In 2005, a strong England team made up of in form players such as Michael Vaughan, Kevin Pieterson, Andrew Strauss and who could forget Andrew ‘Freddie’ Flintoff, beat Australia in an Ashes series for the first time since 1987, after a draw in the final Test at The Oval.
Dubbed the “best ever” Ashes series, the country was gripped by the success, with the Queen and Prime Minister Tony Blair leading tributes to captain Michael Vaughan and his victorious team after the game.
The players celebrated in style with Freddie Flintoff, quite rightly, famously embarking on a 24 hour drinking session and enjoying the victory.
10) Barnsley FC move from bottom of League 1 in November 2015 to play off finals 6 months later (Season 2015/2016)

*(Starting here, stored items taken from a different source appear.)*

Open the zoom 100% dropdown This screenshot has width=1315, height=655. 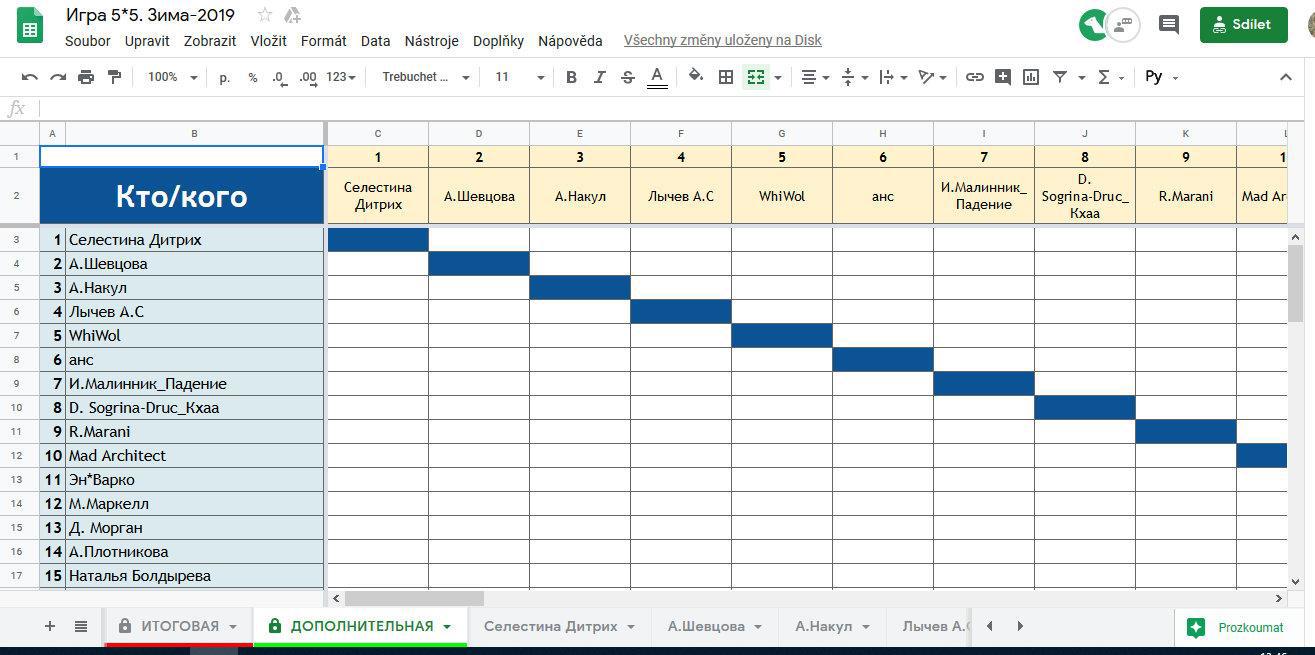coord(172,77)
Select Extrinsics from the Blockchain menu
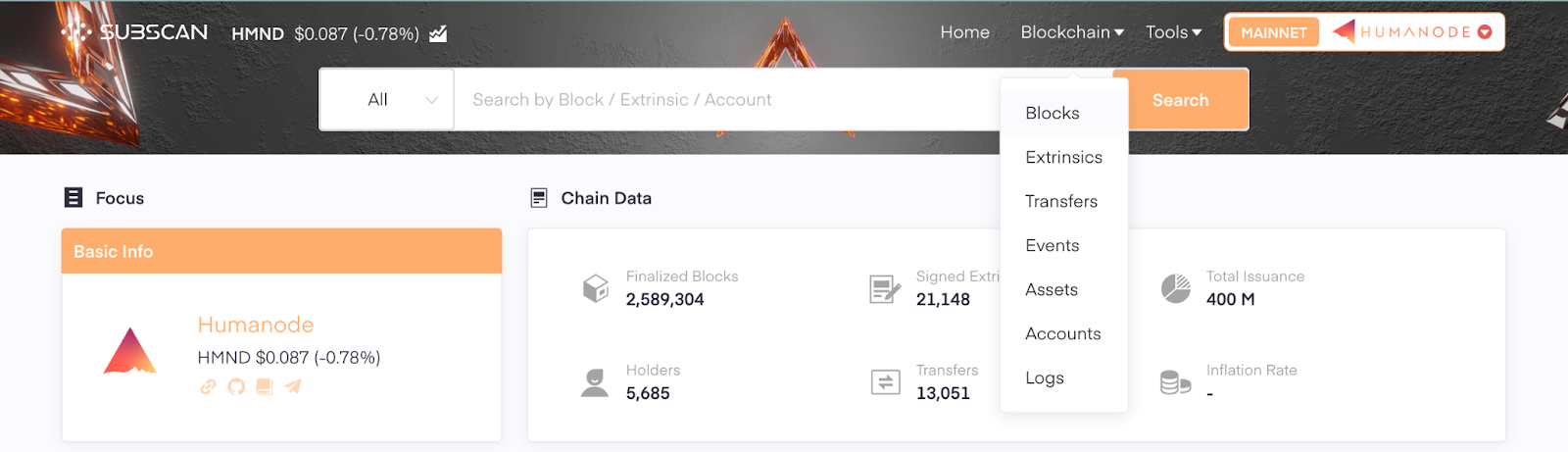Screen dimensions: 1568x452 click(1064, 157)
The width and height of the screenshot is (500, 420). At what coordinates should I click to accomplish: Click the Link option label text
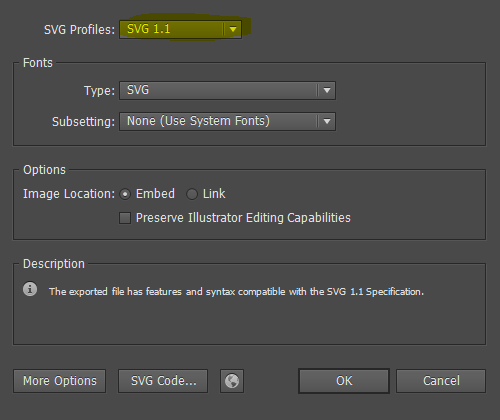(x=214, y=194)
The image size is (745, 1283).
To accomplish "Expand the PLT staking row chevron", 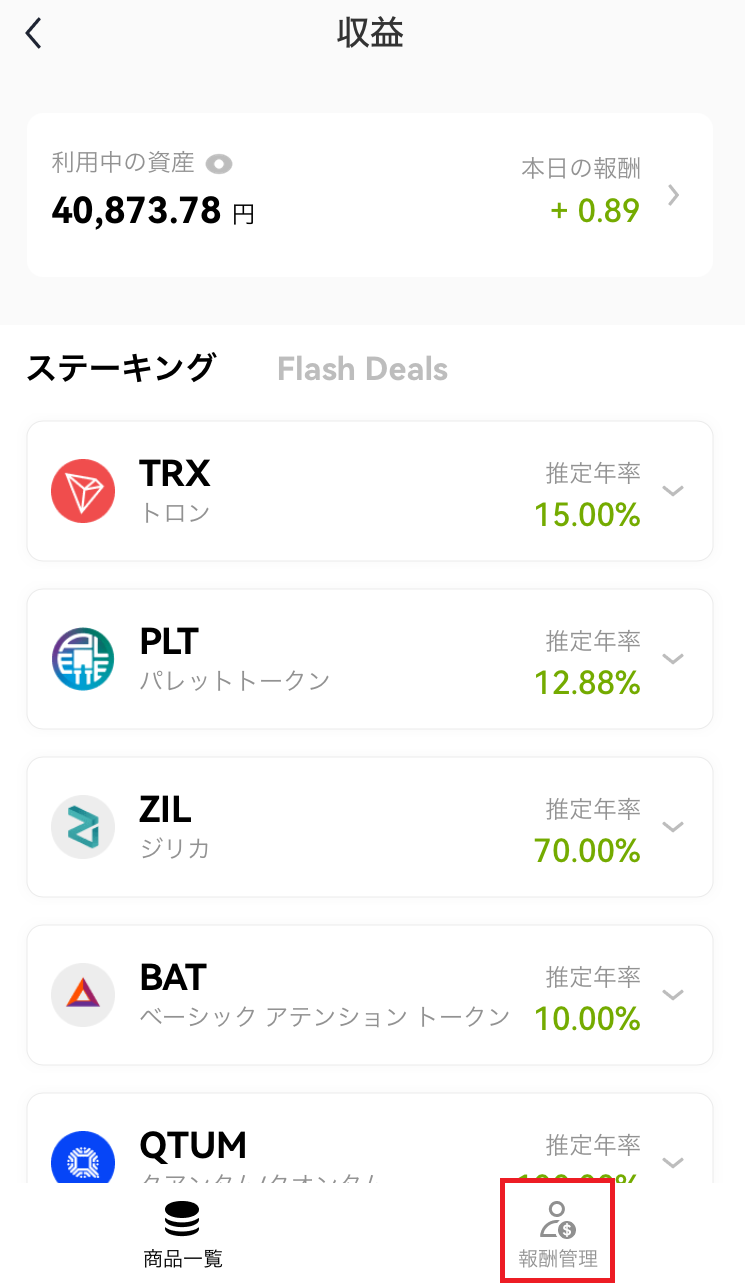I will point(673,658).
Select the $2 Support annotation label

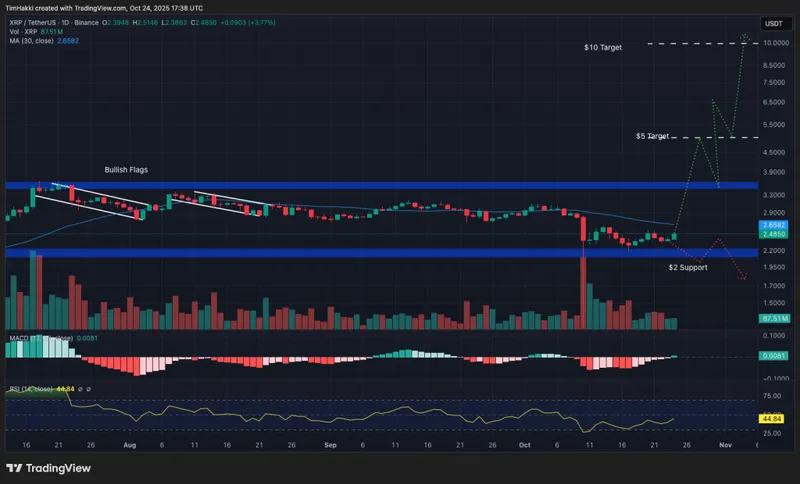(688, 268)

After what has been described as one of the best, and worst seasons in the clubs history, League 1 club Barnsley FC find themselves in the promotion play-off finals, against Walsall, following a 4-1 thrashing of Champions Wigan to secure the place. Barnsley had to win the last game of the season away at Wigan, to leapfrog Scunthorpe into 6th Place.
The season has been a turbulent one to say the least, remarkably transforming a side that were bottom of League one on 28th November 2015 to now (May 2016) promotion contenders.
‘What doesn’t kill you makes you stronger.’
The future began to look brighter then, as the club enjoyed a magnificent run of 10 wins from 12 league games, a 360 degree turn around from enduring 8 straight loses not a few months previously.
February 2016 saw the departure of Head Coach Lee Johnson which was another knock to the now strong, stable team, who had just secured a spot at Wembley in the Johnson Paint Trophy Cup Final (that very day).
But this was short lived as caretaker manager Paul Heckingbottom took strength from adversity and steered the team to the Johnson Paint Trophy victory at Wembley and League 1 playoff finals.
Only time will tell the outcome of the remaining games, which could result in a possible second trip to Wembley, something even the most avid tykes fan couldn’t imagine at the beginning of the 2015/16 season.
One thing is for sure, whether the team remain in League 1 or are playing Championship football next season, as a true supporter of my local club Barnsley FC, this season has been COSMIC!